No matter how many financial contracts you enter into, there’s a good chance every one of them includes an arbitration clause. And, if it’s a loan or credit card or even a home mortgage loan, if you don’t agree to the terms, you move no further closer to closing the deal. Now, though, a consumer advocate group says these clauses are painting consumers into a corner and that corner offers very little protection to your rights.
No Legal Remedies
The National Association of Consumer Advocates released a survey that highlights the growing problem. If a consumer enters into these agreements and then discovers problems that require some type of third part mediation, there’s a good chance the odds are on the financial company’s side. Consumers are finding themselves with no legal remedies until after some type of arbitration has been completed – and often, not even then.
The survey included a pool of 350 consumer lawyers across 45 states. A whopping 84% of those attorneys said they had seen cases of “claim suppression”. They then provided details of some of their stories. It was also interesting to learn that most agreed the arbitration clauses prevented class action lawsuits – ones that the lawyers felt were legitimate. Nearly all – 90% – said they found themselves explaining to would-be clients that were it not for the arbitration clauses, they could have taken their case to court and likely won.
These company “outs” aren’t limited to just financial contracts either. These days, they’re found in most other legal agreements, including satellite TV services, gyms and even nursing home contracts. While the most objectionable contracts are those with a financial nature, the fact that they’re entering otherwise mundane contracts is troubling to some of those attorneys.
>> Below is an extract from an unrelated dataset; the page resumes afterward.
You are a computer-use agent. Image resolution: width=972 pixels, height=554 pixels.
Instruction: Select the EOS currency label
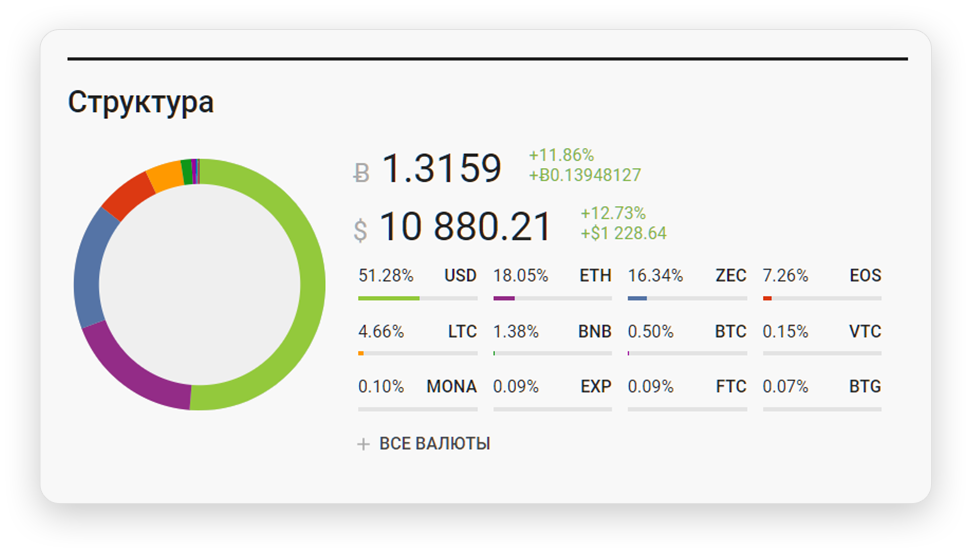(x=865, y=276)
Further, they’re expected to continue to expand to include legal documents across the board.
When the lawyers were asked what they felt was the biggest reason arbitration is not good for consumers, they all said the agreements kept the playing field uneven. Other reasons included an overall disadvantage for consumer, a lack of transparency and questionable choices in who ultimately serves in the role as arbitrator. Only 5% of those respondents say they pursued legal channels in an effort to bypass or discredit these agreements on behalf of their clients. It’s little wonder then that courtrooms aren’t where decisions are made, but instead, they’re being decided in an arbitrator’s office.
If there’s any reason a lawyer would decline to take on a case that’s not tied into one of the clauses, it’s that the claims are significantly small and provide, really, no financial incentive for the attorneys. In those instances where a class action suit has been filed, lawyers often can’t file another suit on behalf of a client who chose to avoid the class action path.
Still, all the lawyers polled agreed that consumers should never assume they have no other remedy when an arbitration clause in place. Even if a lawyer’s hands are tied in the short term, there’s a chance that it won’t be that way for long. At a minimum, if you’re having problems with your credit card company, cable provider or mortgage company, you should explore what options you do have so that you can make your decisions based on all the facts.